- [WHAT YOU SHOULD DO] Once you find the line below that has "This screenshot has width=900, height=435.", output it and every line after it exactly, stopping after the line that has "Task: Click the green plus add button", with no pictures.

*** EXERCISE INPUT

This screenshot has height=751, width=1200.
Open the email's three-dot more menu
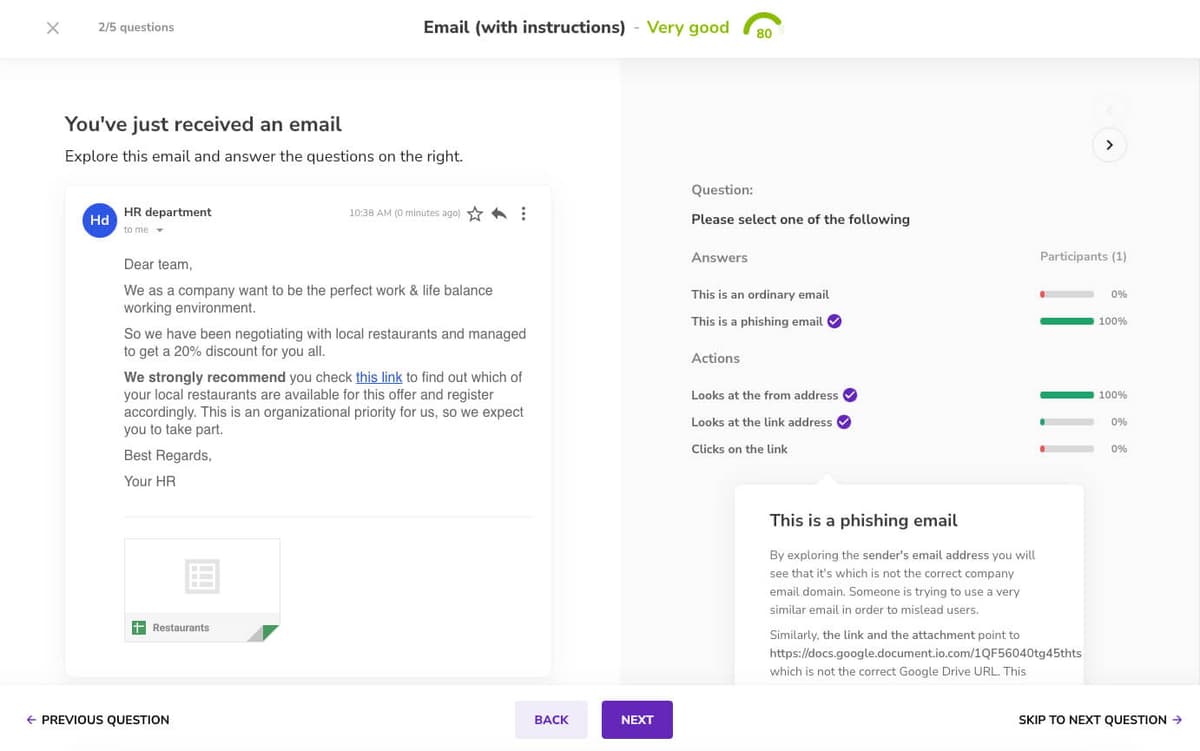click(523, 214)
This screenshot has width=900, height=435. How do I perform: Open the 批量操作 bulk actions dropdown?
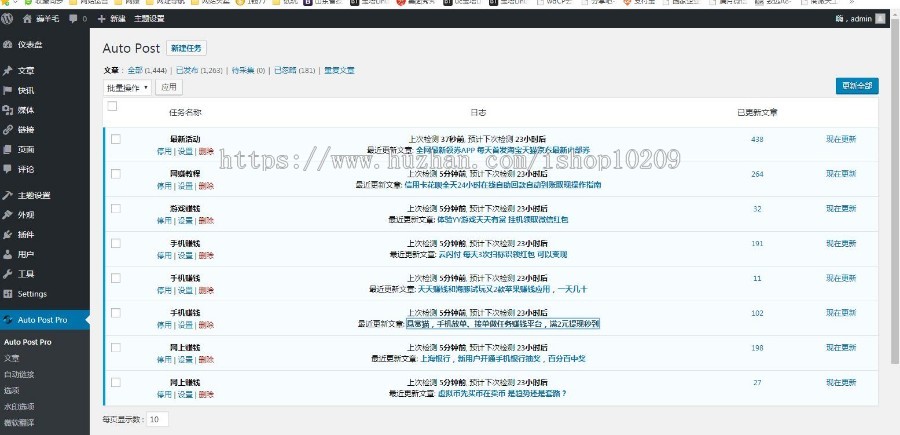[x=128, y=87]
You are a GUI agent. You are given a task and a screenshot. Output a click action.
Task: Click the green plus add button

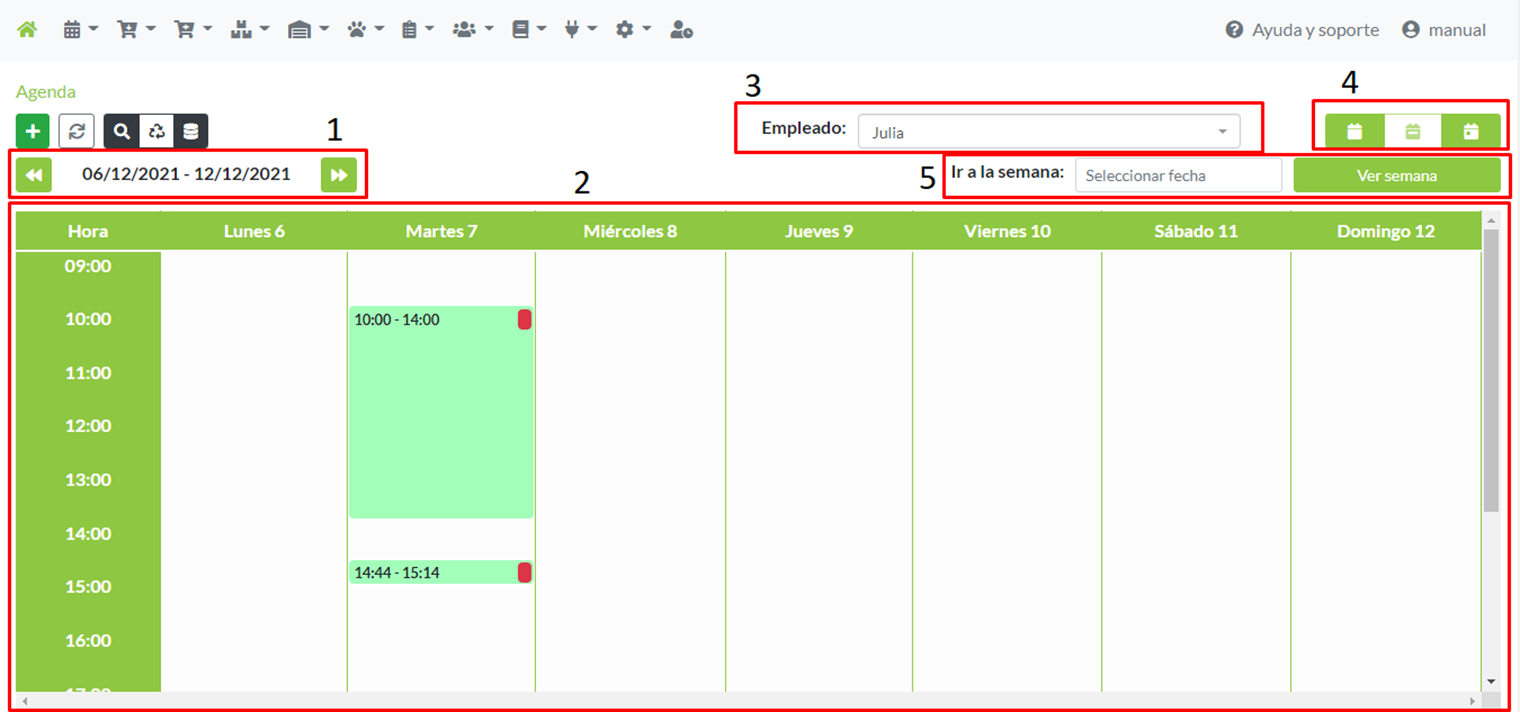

******
*** EXERCISE INPUT

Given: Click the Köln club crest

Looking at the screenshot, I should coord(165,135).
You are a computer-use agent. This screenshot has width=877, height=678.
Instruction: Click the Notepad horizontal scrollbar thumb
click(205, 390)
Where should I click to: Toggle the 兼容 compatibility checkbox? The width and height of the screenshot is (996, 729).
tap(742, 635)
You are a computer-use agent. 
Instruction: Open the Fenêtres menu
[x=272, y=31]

******

- [ANSWER TO THE EXERCISE]
This screenshot has width=900, height=435. How do I perform: Open the 批量操作 bulk actions dropdown?
[x=128, y=87]
You are a GUI agent. You are given a task and a screenshot. Output a click action.
Task: Click the green plus add button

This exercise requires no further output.